Exercise materials >>
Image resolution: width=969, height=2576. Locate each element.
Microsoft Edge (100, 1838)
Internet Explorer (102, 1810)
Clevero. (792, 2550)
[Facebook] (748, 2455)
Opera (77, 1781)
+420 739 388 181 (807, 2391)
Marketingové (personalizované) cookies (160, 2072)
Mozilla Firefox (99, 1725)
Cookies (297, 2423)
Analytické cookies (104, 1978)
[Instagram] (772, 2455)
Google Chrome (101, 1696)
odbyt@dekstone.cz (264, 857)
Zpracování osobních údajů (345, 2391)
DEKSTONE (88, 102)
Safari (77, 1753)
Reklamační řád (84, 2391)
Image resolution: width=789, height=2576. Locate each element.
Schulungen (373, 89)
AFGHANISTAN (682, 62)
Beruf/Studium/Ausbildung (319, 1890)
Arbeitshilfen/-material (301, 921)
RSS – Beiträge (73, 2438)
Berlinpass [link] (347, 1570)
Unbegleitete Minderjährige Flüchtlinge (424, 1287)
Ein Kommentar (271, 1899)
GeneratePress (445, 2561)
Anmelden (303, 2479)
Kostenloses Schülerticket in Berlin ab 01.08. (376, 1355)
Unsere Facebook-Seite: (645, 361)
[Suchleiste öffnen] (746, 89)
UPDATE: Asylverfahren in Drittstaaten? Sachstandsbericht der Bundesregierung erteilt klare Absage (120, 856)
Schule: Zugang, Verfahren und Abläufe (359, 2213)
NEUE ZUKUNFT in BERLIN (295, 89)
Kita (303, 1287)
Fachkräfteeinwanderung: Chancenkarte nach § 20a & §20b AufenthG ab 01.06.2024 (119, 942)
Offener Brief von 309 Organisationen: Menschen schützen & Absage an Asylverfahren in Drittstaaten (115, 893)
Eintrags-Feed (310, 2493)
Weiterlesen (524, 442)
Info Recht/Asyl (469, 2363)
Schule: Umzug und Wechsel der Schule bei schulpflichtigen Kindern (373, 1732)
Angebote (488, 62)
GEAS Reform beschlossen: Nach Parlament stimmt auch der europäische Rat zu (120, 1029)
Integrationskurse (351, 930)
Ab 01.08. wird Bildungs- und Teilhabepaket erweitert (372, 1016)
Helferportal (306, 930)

Exercise prompt >> Please give the records again exactly as they are.

Reply >>
Image resolution: width=969, height=2576. Locate each element.
Microsoft Edge (100, 1838)
Internet Explorer (102, 1810)
Clevero. (792, 2550)
[Facebook] (748, 2455)
Opera (77, 1781)
+420 739 388 181 (807, 2391)
Marketingové (personalizované) cookies (160, 2072)
Mozilla Firefox (99, 1725)
Cookies (297, 2423)
Analytické cookies (104, 1978)
[Instagram] (772, 2455)
Google Chrome (101, 1696)
odbyt@dekstone.cz (264, 857)
Zpracování osobních údajů (345, 2391)
DEKSTONE (88, 102)
Safari (77, 1753)
Reklamační řád (84, 2391)
Image resolution: width=789, height=2576. Locate each element.
Schulungen (373, 89)
AFGHANISTAN (682, 62)
Beruf/Studium/Ausbildung (319, 1890)
Arbeitshilfen/-material (301, 921)
RSS – Beiträge (73, 2438)
Berlinpass [link] (347, 1570)
Unbegleitete Minderjährige Flüchtlinge (424, 1287)
Ein Kommentar (271, 1899)
GeneratePress (445, 2561)
Anmelden (303, 2479)
Kostenloses Schülerticket in Berlin ab 01.08. (376, 1355)
Unsere Facebook-Seite: (645, 361)
[Suchleiste öffnen] (746, 89)
UPDATE: Asylverfahren in Drittstaaten? Sachstandsbericht der Bundesregierung erteilt klare Absage (120, 856)
Schule: Zugang, Verfahren und Abläufe (359, 2213)
NEUE ZUKUNFT in BERLIN (295, 89)
Kita (303, 1287)
Fachkräfteeinwanderung: Chancenkarte nach § 20a & §20b AufenthG ab 01.06.2024 (119, 942)
Offener Brief von 309 Organisationen: Menschen schützen & Absage an Asylverfahren in Drittstaaten (115, 893)
Eintrags-Feed (310, 2493)
Weiterlesen (524, 442)
Info Recht/Asyl (469, 2363)
Schule: Umzug und Wechsel der Schule bei schulpflichtigen Kindern (373, 1732)
Angebote (488, 62)
GEAS Reform beschlossen: Nach Parlament stimmt auch der europäische Rat zu (120, 1029)
Integrationskurse (351, 930)
Ab 01.08. wird Bildungs- und Teilhabepaket erweitert (372, 1016)
Helferportal (306, 930)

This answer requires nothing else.